We spend hours everyday on our smartphones and tablets, but is this changing our body and should we be thinking about our posture?
Alison Bugg, a chartered physiotherapist in our Manchester clinic says it’s becoming an increasing issue for this generation:
How do you sit at your desk?…….Supportive chair? Well placed screen? Arms supported?
Now consider ……how do you sit when using your tablet or phone? We rarely apply the same requirements we have all had drilled home to us about posture when we are sat on the train or sofa for an hour using our portable device. There is a reason we don’t lie on our sides in bed with our office pc in one hand and head resting on a pillow, other than the obvious weight and size issue!
We only have to walk past a coffee chain window to see a large number of people all sat nose near to the phone in a comfy chair nearly bent double. Sitting puts twice as much pressure through our discs in the lower back as standing, so we need to recognise we are vulnerable.
As we are all spending more and more time on portable tablets and phone devices, and completing more complex tasks, such as reading of lengthy documents, the need for advice as regards posture and safe working practice comes more to the forefront.
As physiotherapists we are seeing the emergence of new causative factors when we are treating posture related neck and back pain, and more worryingly cervicogenic headaches, and forearm and wrist tendon injuries. Every swipe you do on your phone screen with your thumb can cause low levels of inflammation, which over time with high repetition can present as inflamed soft tissues and require physiotherapy intervention.
As we are seeing more and more people with posture related neck and back pain, we are finding at assessment, when we question working hours, and desk set-up, the big influencing factor is the two hour commute each day working on a tablet or phone on the train or bus, or that hour in bed before you go to sleep with your device resting on your knee just catching up on emails.
We need to be aware that our posture is important during any static activity. If you are maintaining a position for a period of time you need to ensure this a safe posture and also keep adjusting your position. People are unaware of the pressures that are placed upon the back when we maintain the same position, and the unnecessary strain this can cause. It is important to regularly change position and take a break from the activity to relieve any tension building up. Sit up straight and squeeze your shoulder blades together, stretching across the chest, rotate your neck to either side, arch your back, anything to ensure you move and readjust how you have been sat.
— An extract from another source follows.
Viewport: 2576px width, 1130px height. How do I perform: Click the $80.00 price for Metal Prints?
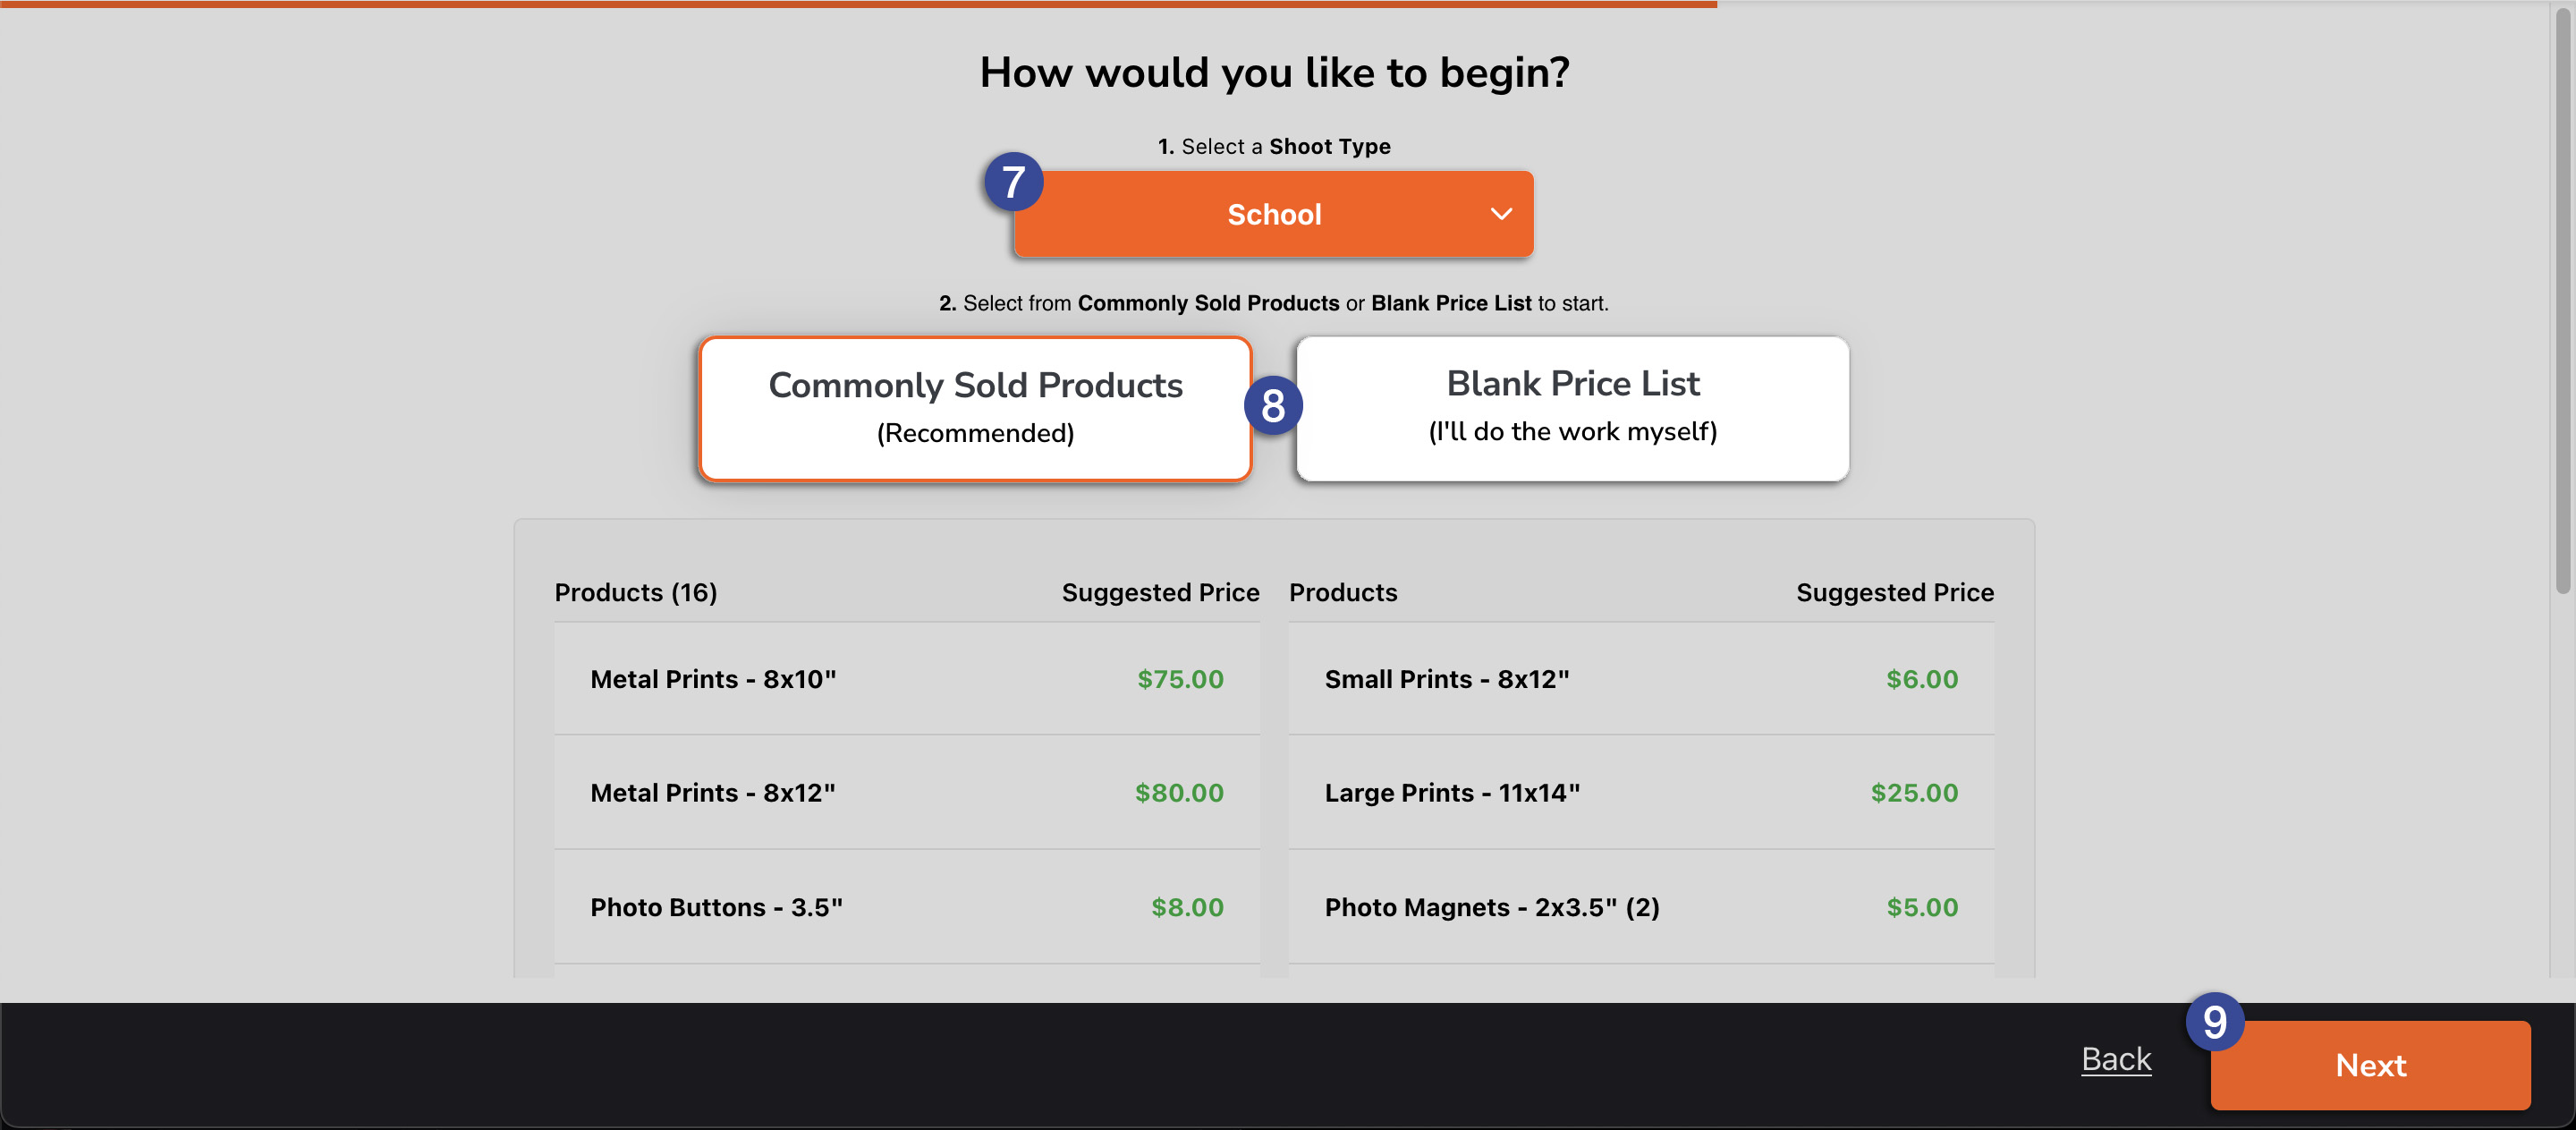[x=1179, y=792]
And don’t think using these devices standing on the platform eliminates the problems. Our neck is vulnerable and standing with chin to chest reading the latest article or gossip puts a lot of strain through the discs and muscles in the neck, this is one of the biggest causes of headaches. We are getting more and more people attending for assessment with upper limb disorders, reporting pins and needles in the forearms or hands, heaviness in the arms generally, and neck spasm and headaches.
As an emerging trend, we as physiotherapists need to recognise the large role these devices play in peoples lives, accept these symptoms don’t ‘just go away’ and try and prevent what will develop to be chronic or long term problems if not treated early enough. When treated early, we can highlight causes, offer easy advice and strategies to prevent worsening. Neck and back ache or stiffness is something most people ‘accept’ as a necessary part of work and daily life, when you are repeating the causative factor again and again over time, this becomes a learned behaviour.
That little old lady, stooped over, may not have had a tablet or phone in her evenings over the years but did sit on the sofa slouched over her knitting, maybe she would have benefitted from some postural advice and easy exercises to have prevented the posture she has today.